I have, what is to me, a rather complicated set of code to construct and I'd really appreciate some help figuring out the various pieces. Essentially, I have 200 different dataframes that will get turned into igraph objects and used for network analysis. The vertices in these networks are people and a person can appear in more than one network. So, I have about 500 pairs of networks and people. I've created some sample data of three networks and 6 different people below.

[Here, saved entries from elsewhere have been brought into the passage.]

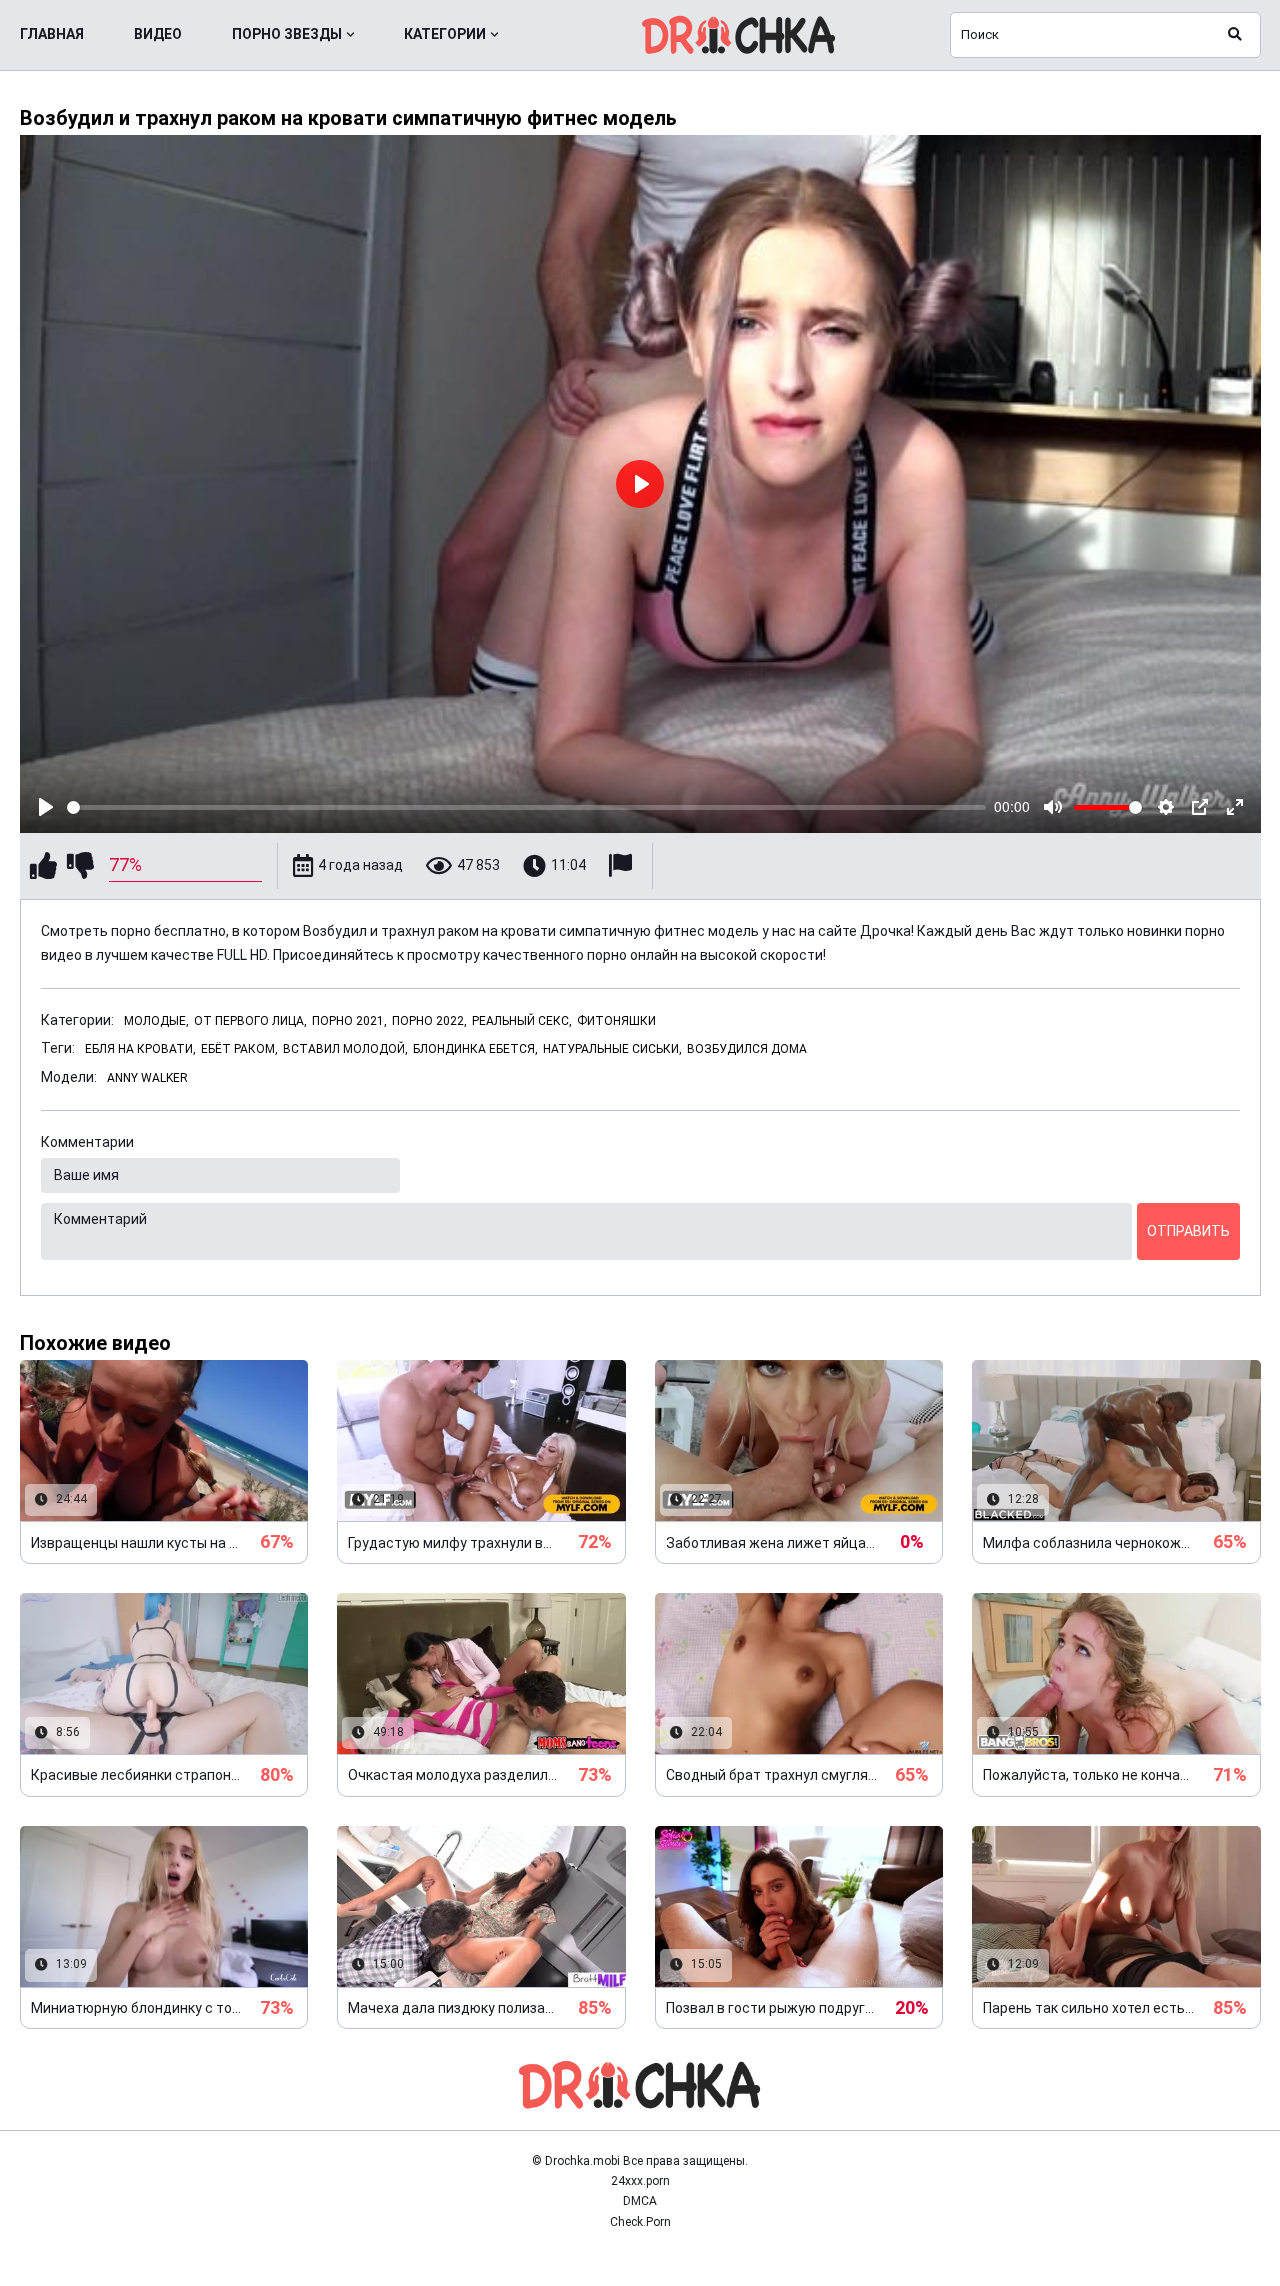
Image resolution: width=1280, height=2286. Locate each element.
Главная (52, 34)
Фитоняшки (616, 1021)
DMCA (640, 2201)
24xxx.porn (640, 2181)
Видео (158, 34)
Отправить (1188, 1231)
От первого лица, (250, 1021)
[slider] (527, 807)
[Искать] (1235, 35)
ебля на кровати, (140, 1049)
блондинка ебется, (475, 1049)
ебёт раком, (239, 1049)
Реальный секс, (522, 1021)
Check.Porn (640, 2222)
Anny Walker (147, 1078)
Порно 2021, (349, 1021)
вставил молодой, (345, 1049)
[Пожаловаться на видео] (623, 865)
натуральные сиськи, (612, 1049)
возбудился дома (747, 1049)
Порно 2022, (429, 1021)
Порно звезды (287, 34)
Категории (445, 34)
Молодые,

mat1<-matrix(data=c(0,4,3,2,0, 1, 3, 4 ,0),nrow=3, ncol=3)
colnames(mat1)<-c("Haley.A", "Carl.F", "Chris.P")
mat1_graph<-graph_from_adjacency_matrix(mat1,
weighted=TRUE, mode="directed", diag=FALSE)
mat2<-matrix(data=c(0,3,2,0),nrow=2, ncol=2)
colnames(mat2)<-c("Tom.D", "Chris.P")
mat2_graph<-graph_from_adjacency_matrix(mat2,
weighted=TRUE, mode="directed", diag=FALSE)
mat3<-matrix(data=c(0,3,2,1,3,0,5,2,4,4,0,2,1,1,4,0),nrow=4, ncol=4)
colnames(mat3)<-c("Tom.D", "Carl.F", "Charles.L", "Peter.Q")
mat3_graph<-graph_from_adjacency_matrix(mat3,
weighted=TRUE, mode="directed", diag=FALSE)
I have a data frame that I've created with every pairing of network name and person. *Note that in my actual data, the network names do NOT follow a naming pattern - they are very different names (unlike the example data of mat1, mat2, etc.)
So, in the case of the example data, the dataframe I've generated would look like:
all_pairs<-matrix(data=c("mat1", "Haley.A", "mat1","Carl.F", "mat1","Chris.P", "mat2", "Tom.D", "mat2","Chris.P", "mat3", "Tom.D", "mat3","Carl.F", "mat3","Charles.L", "mat3","Peter.Q"),nrow=9, ncol=2, byrow=TRUE)
colnames(all_pairs)<-c("network_name", "person_name")
all_pairs<-as.data.frame(all_pairs)
print(all_pairs)
network_name person_name
1 mat1 Haley.A
2 mat1 Carl.F
3 mat1 Chris.P
4 mat2 Tom.D
5 mat2 Chris.P
6 mat3 Tom.D
7 mat3 Carl.F
8 mat3 Charles.L
9 mat3 Peter.Q
What I would like is to run the degree igraph command on each network and then put the output into the appropriate row for the person and network name match-up.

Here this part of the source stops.